Introduction
Ever since Nuria Conde introduced us to Spirulina (Arthrospira platensis) algae and its unique nutritional properties, I have been fascinated by the possibilities of this easy-to-farm algae. Among many of its advantages, it yields 20 times more protein per acre than an other commonly grown crops such as corn while using ten times less water to produce it – so the potential for this as a sustainable future food is immense. This however requires to popularize the algae strain and to give even small households of four people a way of growing and harvesting it. That's why I decided to begin experimenting with small-scale automated Spirulina farming.
Building the MVP
With this ongoing project, I was aiming to build a complete sensor suite, monitoring the most crucial growth conditions (light, temperature, aeration), and a microcontroller, regulating these conditions and recording the data into a web-based dashboard. The minimal viable product (short: MVP) would be an implementation of all these things, albeit on a low-tech level. This effort resulted in the first iteration of my Spirulina farming setup, which can be found below. The long-term goal is to open source not only the codebase (found below), but the hardware construction as well, for anyone to copy and build themselves.
One of the earliest setups.
The MVP of the Spirulina farm, built into a shelf in my room.
Materials Used
Above, you can see the MVP version of the setup, currently running 24/7. It features a time-controlled air pump, high-powered LED-lights, and heating pad, as well as a temperature sensor and a LED for displaying system status. In the wooden box, there is a relay, controlling the pump 220V output, as well as a ESP32 microcontroller and it's USB 5V power supply. The parts used so far are:
- Adafruit Feather ESP32
- DH11 Temperature Sensor
- USB Charger
- LED + Resistor
- Single-Channel Relay
- High-powered LED Strips
- Heating Pad
- Aquarium Pump
- A Glass Jar
- Plywood
Writing the Code
The code itself is a product of many individual small experiments I did over the past eight months. It features a Telegram Bot integration for communicating (both actively and reactively) system status, over-the-air update capabilities and (cooperative) multitasking when executing its functions. The code is made public on Github to work towards a true open-source project.

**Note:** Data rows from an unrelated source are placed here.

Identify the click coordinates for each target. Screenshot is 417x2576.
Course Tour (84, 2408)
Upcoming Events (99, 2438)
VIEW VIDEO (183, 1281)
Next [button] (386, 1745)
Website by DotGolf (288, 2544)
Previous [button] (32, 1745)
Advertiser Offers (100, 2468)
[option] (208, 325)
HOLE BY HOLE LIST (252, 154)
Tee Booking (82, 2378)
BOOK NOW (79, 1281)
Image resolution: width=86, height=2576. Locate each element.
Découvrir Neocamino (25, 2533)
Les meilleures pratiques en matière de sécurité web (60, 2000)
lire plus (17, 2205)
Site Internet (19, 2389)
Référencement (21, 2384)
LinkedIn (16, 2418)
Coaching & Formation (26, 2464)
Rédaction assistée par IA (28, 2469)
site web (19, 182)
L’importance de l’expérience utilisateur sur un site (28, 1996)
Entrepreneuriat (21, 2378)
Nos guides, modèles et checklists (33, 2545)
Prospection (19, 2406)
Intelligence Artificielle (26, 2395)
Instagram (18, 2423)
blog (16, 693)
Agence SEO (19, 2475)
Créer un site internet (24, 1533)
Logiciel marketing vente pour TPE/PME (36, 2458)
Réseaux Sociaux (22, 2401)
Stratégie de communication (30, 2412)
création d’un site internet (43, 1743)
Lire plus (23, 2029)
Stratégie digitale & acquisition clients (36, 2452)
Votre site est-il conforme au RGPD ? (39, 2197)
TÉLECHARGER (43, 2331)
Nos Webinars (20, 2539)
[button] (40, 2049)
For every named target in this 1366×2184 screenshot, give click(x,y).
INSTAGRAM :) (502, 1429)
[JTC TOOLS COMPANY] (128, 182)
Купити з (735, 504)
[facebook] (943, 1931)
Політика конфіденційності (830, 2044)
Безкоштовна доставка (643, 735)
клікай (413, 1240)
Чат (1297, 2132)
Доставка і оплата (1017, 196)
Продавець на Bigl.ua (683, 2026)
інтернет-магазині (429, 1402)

A screenshot of the code. The full code can be found on Github.
Project Planning
In order for the project to be presentable for the first term presentation on December 21st, these necessary steps have to be taken: Build the first iteration of the dedicated and integrated hardware, open-source both hardware and software (as well as providing instructions alongside of it), 3D-design and -print the second iteration of the dedicated hardware for the presentation and finally, built the exhibition stand for the design dialogues event. Below, a timeline of the intersecting tasks necessary to meet the deadline can be found.
A timeline showing the steps until December 21st.